Kubernetes quick notes deployment (WIP)

Published May 1, 2021

The content here is under the Attribution 4.0 International (CC BY 4.0) license

As opposed to docker that operates on the container level directly, kubernetes has a different approach as such there are a set of steps required to get the application running into the cluster. For example, in docker a simple docker run creates the container and starts it. In kubernetes, first we need to create a deployment and then expose it.

Creating a pod

A pod is the smallest unit on the kubernetes cluster. Pods are a group of containers that are related to each other.

Manually

It’s not possible to run an empty pod, it is required to have an image.

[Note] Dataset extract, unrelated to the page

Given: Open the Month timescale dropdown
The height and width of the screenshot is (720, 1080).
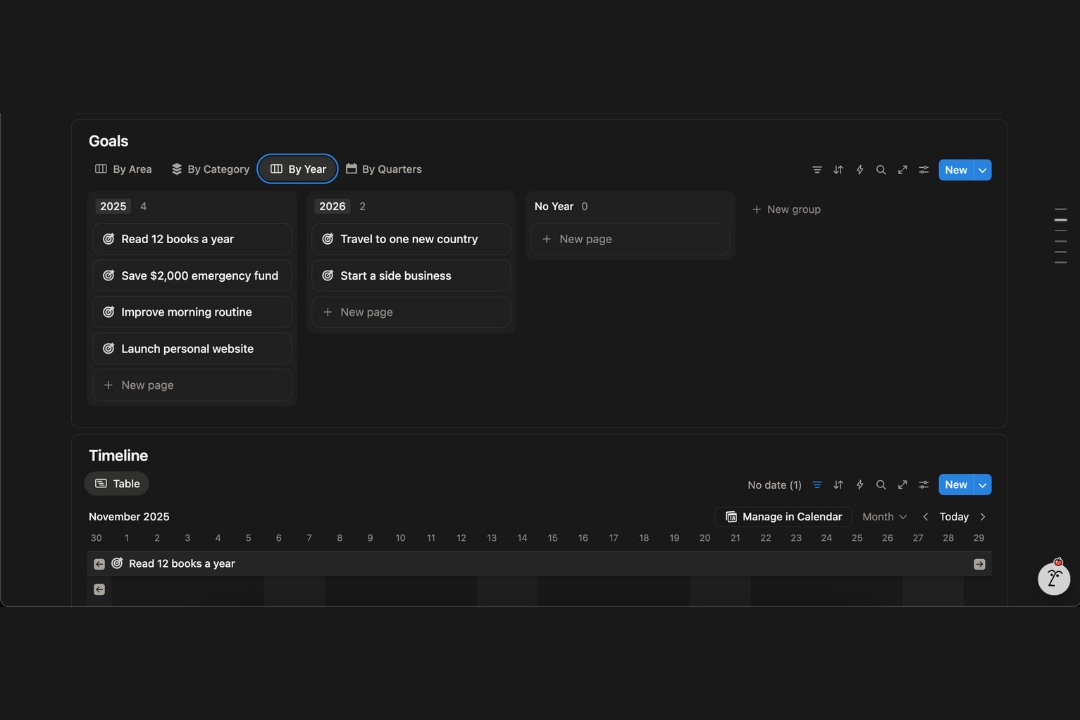Looking at the screenshot, I should [x=884, y=517].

kubectl run my-pod-name --image=my-image

Side note: for deleting the created pod, k8s expects the prefix pods/ (issuing the delete command without the prefix spawn the error message: error: the server doesn't have a resource type "my-pod-name"), in this case the full name to delete the pod would be: pods/my-pod-name.

Fetching the information about the created pods, can be achieved in two ways, with less details:

kubectl get pods

Another options to list more details would be:

kubectl describe pods my-pod-name

Side node: the name of the pod is options, in this case my-pod-name could be removed.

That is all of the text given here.